- Task inputs
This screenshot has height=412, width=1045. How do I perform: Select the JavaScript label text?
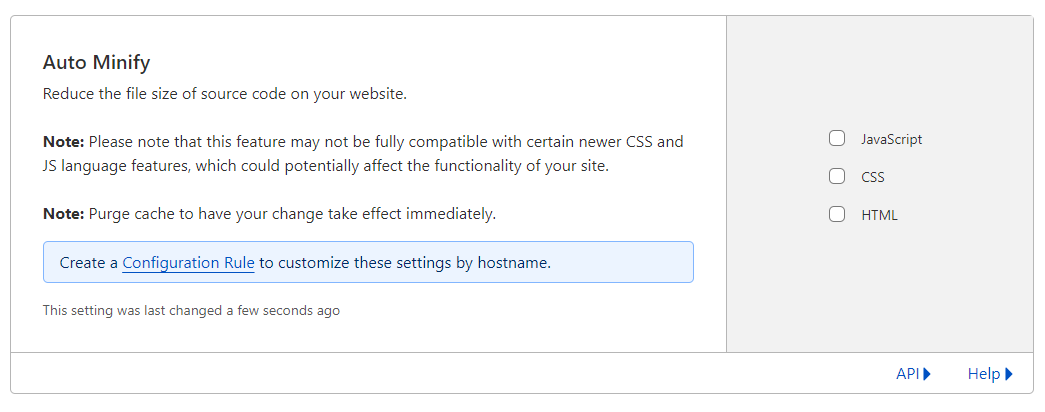pos(892,139)
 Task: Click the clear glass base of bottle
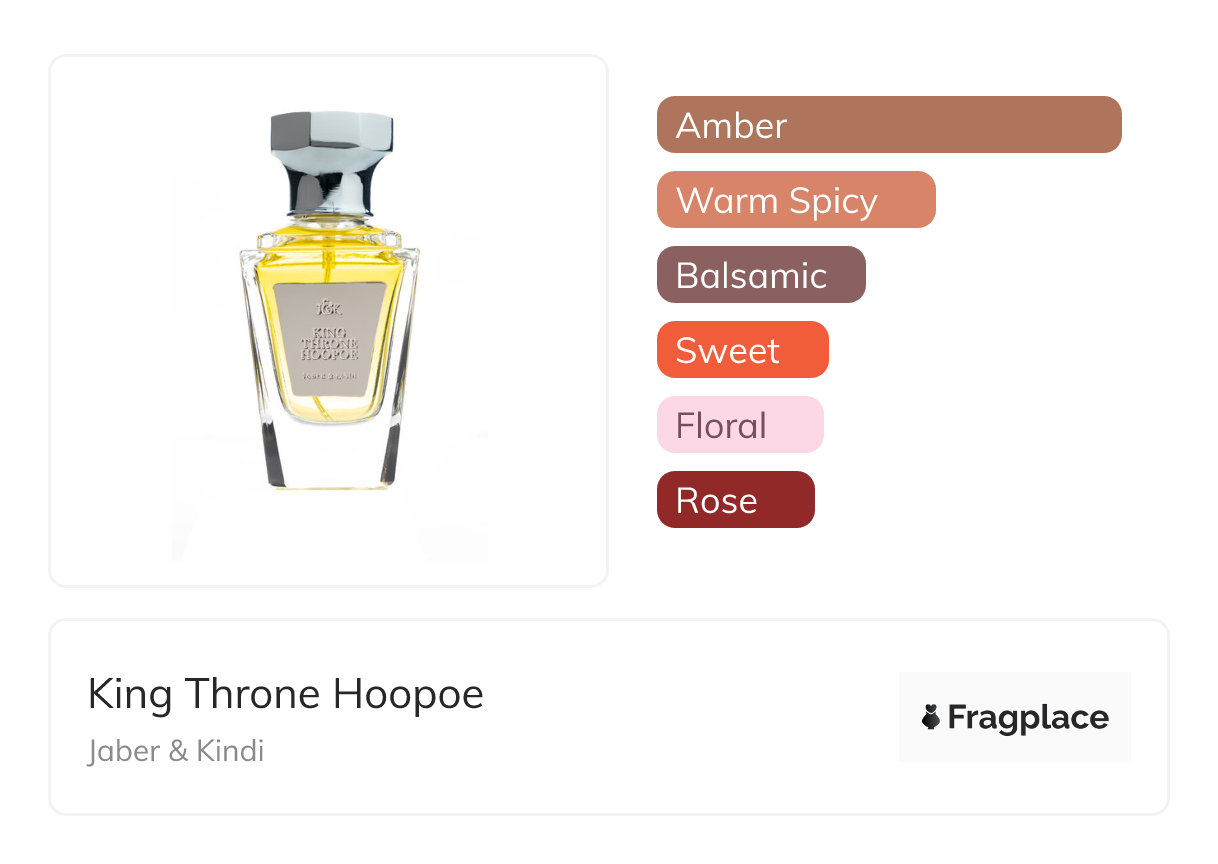click(x=329, y=462)
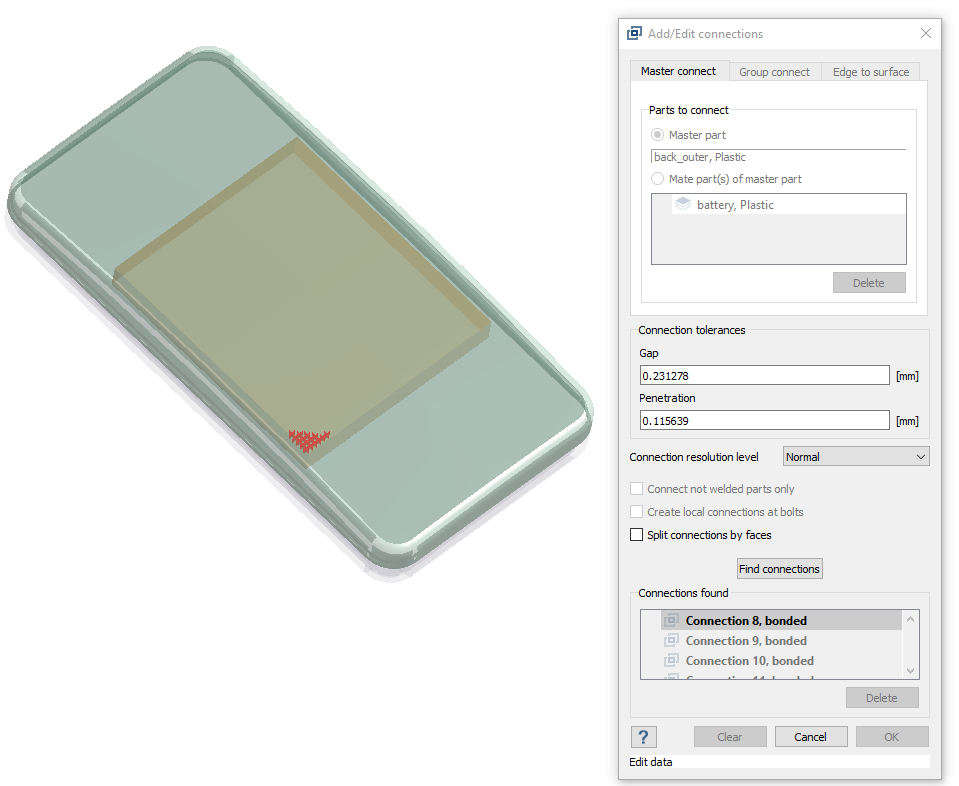
Task: Click the Gap tolerance input field
Action: click(764, 376)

- What is expected
Word for word, restate the material above; do not carry over the pictures.

- Exercise answer
This screenshot has height=412, width=1045. How do I perform: Select the JavaScript label text?
pos(892,139)
 Task: Click the clear glass base of bottle
click(x=329, y=462)
Task: Click the Gap tolerance input field
Action: click(764, 376)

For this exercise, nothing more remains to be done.